Task objective => Copy all of the data below line for line, with no changes.

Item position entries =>
# # #

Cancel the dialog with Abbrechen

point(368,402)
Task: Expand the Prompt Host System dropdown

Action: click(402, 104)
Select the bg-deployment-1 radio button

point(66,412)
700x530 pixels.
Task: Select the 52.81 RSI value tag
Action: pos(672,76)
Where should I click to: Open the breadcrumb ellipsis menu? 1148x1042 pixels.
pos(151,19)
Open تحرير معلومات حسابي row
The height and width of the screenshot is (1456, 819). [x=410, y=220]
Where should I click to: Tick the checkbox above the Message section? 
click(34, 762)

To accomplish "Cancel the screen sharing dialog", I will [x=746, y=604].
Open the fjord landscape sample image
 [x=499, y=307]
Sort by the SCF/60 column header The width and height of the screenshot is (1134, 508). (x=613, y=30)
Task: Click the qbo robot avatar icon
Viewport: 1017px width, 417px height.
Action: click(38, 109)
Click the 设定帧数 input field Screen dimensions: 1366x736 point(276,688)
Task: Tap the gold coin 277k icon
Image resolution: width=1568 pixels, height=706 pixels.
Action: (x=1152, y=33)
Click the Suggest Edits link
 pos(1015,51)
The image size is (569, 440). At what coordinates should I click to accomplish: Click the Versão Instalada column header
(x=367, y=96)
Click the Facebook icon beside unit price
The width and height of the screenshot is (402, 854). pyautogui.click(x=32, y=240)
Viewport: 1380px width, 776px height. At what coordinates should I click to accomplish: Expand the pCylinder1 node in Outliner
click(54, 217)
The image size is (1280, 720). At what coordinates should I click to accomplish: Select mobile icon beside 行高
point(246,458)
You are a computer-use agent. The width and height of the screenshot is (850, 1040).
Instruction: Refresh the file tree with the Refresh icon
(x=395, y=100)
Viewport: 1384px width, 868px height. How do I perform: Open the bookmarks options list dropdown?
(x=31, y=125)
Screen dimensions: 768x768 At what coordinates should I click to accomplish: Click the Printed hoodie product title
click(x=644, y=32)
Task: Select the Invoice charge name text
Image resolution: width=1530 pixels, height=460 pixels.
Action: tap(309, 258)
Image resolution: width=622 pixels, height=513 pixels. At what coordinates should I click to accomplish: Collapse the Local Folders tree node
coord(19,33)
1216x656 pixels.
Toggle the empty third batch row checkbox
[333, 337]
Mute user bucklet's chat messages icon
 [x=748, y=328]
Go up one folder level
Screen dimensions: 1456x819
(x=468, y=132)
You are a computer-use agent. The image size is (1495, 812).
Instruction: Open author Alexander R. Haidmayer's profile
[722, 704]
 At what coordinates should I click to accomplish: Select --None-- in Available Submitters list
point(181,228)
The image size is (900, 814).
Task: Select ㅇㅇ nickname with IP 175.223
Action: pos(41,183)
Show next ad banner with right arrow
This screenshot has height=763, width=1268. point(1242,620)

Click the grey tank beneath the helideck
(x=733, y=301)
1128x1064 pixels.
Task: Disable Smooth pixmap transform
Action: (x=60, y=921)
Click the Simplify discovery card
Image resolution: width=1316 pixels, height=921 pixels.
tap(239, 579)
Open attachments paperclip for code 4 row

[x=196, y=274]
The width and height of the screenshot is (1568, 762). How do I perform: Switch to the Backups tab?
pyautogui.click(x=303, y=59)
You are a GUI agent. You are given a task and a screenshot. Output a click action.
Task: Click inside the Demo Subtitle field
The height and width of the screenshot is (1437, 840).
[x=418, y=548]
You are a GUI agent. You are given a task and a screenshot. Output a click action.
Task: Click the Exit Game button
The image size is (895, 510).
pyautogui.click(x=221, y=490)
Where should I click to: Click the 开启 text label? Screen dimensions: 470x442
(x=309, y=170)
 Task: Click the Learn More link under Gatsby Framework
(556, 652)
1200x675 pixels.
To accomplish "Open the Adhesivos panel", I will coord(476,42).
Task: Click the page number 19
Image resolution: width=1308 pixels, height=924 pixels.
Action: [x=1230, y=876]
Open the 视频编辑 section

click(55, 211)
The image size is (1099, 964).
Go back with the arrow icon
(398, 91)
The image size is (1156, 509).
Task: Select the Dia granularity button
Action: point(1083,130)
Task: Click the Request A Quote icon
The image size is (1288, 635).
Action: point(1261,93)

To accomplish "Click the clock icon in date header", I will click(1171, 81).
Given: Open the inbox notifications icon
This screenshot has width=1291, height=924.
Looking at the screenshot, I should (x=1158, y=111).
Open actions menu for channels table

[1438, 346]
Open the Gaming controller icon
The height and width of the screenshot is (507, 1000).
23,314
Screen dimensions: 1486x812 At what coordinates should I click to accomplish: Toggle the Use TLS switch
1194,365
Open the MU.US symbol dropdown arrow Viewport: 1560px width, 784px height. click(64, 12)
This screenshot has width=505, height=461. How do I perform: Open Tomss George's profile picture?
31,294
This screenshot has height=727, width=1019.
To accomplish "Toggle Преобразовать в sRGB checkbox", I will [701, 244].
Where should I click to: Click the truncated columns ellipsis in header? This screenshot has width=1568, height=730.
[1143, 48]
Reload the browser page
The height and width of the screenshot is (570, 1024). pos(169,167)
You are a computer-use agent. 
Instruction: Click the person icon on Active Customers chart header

# # #

Written answer =>
Cancel the dialog with Abbrechen

point(368,402)
Task: Expand the Prompt Host System dropdown

Action: click(402, 104)
Select the bg-deployment-1 radio button

point(66,412)
700x530 pixels.
Task: Select the 52.81 RSI value tag
Action: pos(672,76)
Where should I click to: Open the breadcrumb ellipsis menu? 1148x1042 pixels.
pos(151,19)
Open تحرير معلومات حسابي row
The height and width of the screenshot is (1456, 819). [x=410, y=220]
Where should I click to: Tick the checkbox above the Message section? 
click(34, 762)

To accomplish "Cancel the screen sharing dialog", I will [x=746, y=604].
Open the fjord landscape sample image
 [x=499, y=307]
Sort by the SCF/60 column header The width and height of the screenshot is (1134, 508). (x=613, y=30)
Task: Click the qbo robot avatar icon
Viewport: 1017px width, 417px height.
Action: click(38, 109)
Click the 设定帧数 input field Screen dimensions: 1366x736 point(276,688)
Task: Tap the gold coin 277k icon
Image resolution: width=1568 pixels, height=706 pixels.
Action: (x=1152, y=33)
Click the Suggest Edits link
 pos(1015,51)
The image size is (569, 440). At what coordinates should I click to accomplish: Click the Versão Instalada column header
(x=367, y=96)
Click the Facebook icon beside unit price
The width and height of the screenshot is (402, 854). pyautogui.click(x=32, y=240)
Viewport: 1380px width, 776px height. At what coordinates should I click to accomplish: Expand the pCylinder1 node in Outliner
click(54, 217)
The image size is (1280, 720). At what coordinates should I click to accomplish: Select mobile icon beside 行高
point(246,458)
You are a computer-use agent. The width and height of the screenshot is (850, 1040).
Instruction: Refresh the file tree with the Refresh icon
(x=395, y=100)
Viewport: 1384px width, 868px height. How do I perform: Open the bookmarks options list dropdown?
(x=31, y=125)
Screen dimensions: 768x768 At what coordinates should I click to accomplish: Click the Printed hoodie product title
click(x=644, y=32)
Task: Select the Invoice charge name text
Image resolution: width=1530 pixels, height=460 pixels.
Action: tap(309, 258)
Image resolution: width=622 pixels, height=513 pixels. At what coordinates should I click to accomplish: Collapse the Local Folders tree node
coord(19,33)
1216x656 pixels.
Toggle the empty third batch row checkbox
[333, 337]
Mute user bucklet's chat messages icon
 [x=748, y=328]
Go up one folder level
Screen dimensions: 1456x819
(x=468, y=132)
You are a computer-use agent. The image size is (1495, 812).
Instruction: Open author Alexander R. Haidmayer's profile
[722, 704]
 At what coordinates should I click to accomplish: Select --None-- in Available Submitters list
point(181,228)
The image size is (900, 814).
Task: Select ㅇㅇ nickname with IP 175.223
Action: pos(41,183)
Show next ad banner with right arrow
This screenshot has height=763, width=1268. point(1242,620)

Click the grey tank beneath the helideck
(x=733, y=301)
1128x1064 pixels.
Task: Disable Smooth pixmap transform
Action: (x=60, y=921)
Click the Simplify discovery card
Image resolution: width=1316 pixels, height=921 pixels.
tap(239, 579)
Open attachments paperclip for code 4 row

[x=196, y=274]
The width and height of the screenshot is (1568, 762). How do I perform: Switch to the Backups tab?
pyautogui.click(x=303, y=59)
You are a GUI agent. You are given a task and a screenshot. Output a click action.
Task: Click inside the Demo Subtitle field
The height and width of the screenshot is (1437, 840).
[x=418, y=548]
You are a GUI agent. You are given a task and a screenshot. Output a click action.
Task: Click the Exit Game button
The image size is (895, 510).
pyautogui.click(x=221, y=490)
Where should I click to: Click the 开启 text label? Screen dimensions: 470x442
(x=309, y=170)
 Task: Click the Learn More link under Gatsby Framework
(556, 652)
1200x675 pixels.
To accomplish "Open the Adhesivos panel", I will coord(476,42).
Task: Click the page number 19
Image resolution: width=1308 pixels, height=924 pixels.
Action: [x=1230, y=876]
Open the 视频编辑 section

click(55, 211)
The image size is (1099, 964).
Go back with the arrow icon
(398, 91)
The image size is (1156, 509).
Task: Select the Dia granularity button
Action: point(1083,130)
Task: Click the Request A Quote icon
The image size is (1288, 635).
Action: point(1261,93)

To accomplish "Click the clock icon in date header", I will click(1171, 81).
Given: Open the inbox notifications icon
This screenshot has width=1291, height=924.
Looking at the screenshot, I should (x=1158, y=111).
Open actions menu for channels table

[1438, 346]
Open the Gaming controller icon
The height and width of the screenshot is (507, 1000).
23,314
Screen dimensions: 1486x812 At what coordinates should I click to accomplish: Toggle the Use TLS switch
1194,365
Open the MU.US symbol dropdown arrow Viewport: 1560px width, 784px height. click(64, 12)
This screenshot has width=505, height=461. How do I perform: Open Tomss George's profile picture?
31,294
This screenshot has height=727, width=1019.
To accomplish "Toggle Преобразовать в sRGB checkbox", I will [701, 244].
Where should I click to: Click the truncated columns ellipsis in header? This screenshot has width=1568, height=730.
[1143, 48]
Reload the browser page
The height and width of the screenshot is (570, 1024). pos(169,167)
You are a computer-use agent. 
Instruction: Click the person icon on Active Customers chart header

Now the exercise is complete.